| Pixel coordinate grounding data |
■ ■ ■ ■ ■

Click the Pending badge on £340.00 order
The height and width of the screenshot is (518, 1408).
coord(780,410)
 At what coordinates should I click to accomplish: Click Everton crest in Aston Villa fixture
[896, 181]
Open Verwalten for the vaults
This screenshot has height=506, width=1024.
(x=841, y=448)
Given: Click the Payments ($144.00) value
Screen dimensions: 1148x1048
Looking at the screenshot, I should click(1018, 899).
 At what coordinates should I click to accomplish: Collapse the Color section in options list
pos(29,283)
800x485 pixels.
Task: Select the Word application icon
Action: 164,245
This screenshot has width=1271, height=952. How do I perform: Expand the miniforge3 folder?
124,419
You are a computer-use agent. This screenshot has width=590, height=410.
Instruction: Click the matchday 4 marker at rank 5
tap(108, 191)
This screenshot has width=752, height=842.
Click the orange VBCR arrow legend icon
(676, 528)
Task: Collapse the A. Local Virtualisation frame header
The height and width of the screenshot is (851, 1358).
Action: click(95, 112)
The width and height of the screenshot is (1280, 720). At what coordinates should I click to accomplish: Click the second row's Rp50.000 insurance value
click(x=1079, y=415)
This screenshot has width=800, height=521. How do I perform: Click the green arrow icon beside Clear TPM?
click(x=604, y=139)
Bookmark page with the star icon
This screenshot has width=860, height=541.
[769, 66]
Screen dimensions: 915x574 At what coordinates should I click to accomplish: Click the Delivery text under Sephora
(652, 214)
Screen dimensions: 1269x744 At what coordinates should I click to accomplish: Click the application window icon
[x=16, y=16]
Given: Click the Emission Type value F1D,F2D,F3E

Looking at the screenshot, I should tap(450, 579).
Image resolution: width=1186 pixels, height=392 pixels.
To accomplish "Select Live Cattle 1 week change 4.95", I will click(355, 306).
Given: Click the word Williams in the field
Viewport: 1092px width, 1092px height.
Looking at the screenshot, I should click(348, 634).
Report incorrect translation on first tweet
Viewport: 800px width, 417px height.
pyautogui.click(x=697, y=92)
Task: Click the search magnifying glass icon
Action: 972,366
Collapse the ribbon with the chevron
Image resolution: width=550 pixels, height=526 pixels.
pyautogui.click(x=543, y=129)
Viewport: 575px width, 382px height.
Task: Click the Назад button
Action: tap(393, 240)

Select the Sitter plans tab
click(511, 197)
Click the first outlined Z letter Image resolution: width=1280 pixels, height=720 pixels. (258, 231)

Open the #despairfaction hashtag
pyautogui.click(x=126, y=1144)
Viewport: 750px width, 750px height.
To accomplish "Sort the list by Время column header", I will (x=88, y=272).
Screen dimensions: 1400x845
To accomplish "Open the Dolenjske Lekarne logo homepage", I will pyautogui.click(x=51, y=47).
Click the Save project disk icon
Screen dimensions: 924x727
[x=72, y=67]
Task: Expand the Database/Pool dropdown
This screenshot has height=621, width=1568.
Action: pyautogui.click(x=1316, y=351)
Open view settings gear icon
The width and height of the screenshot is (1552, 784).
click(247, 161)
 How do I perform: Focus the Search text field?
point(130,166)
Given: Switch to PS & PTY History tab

■ ■ ■ ■ ■

| PROBLEM TO WORK ON |
When the line with "This screenshot has width=1271, height=952." is reached in the data above, begin copying, and stop after the line with "Task: Collapse the"; copy each line exactly, both ends included.

| COMPLETED TASK |
This screenshot has width=1271, height=952. How do I perform: Expand the miniforge3 folder?
124,419
You are a computer-use agent. This screenshot has width=590, height=410.
Instruction: Click the matchday 4 marker at rank 5
tap(108, 191)
This screenshot has width=752, height=842.
Click the orange VBCR arrow legend icon
(676, 528)
Task: Collapse the A. Local Virtualisation frame header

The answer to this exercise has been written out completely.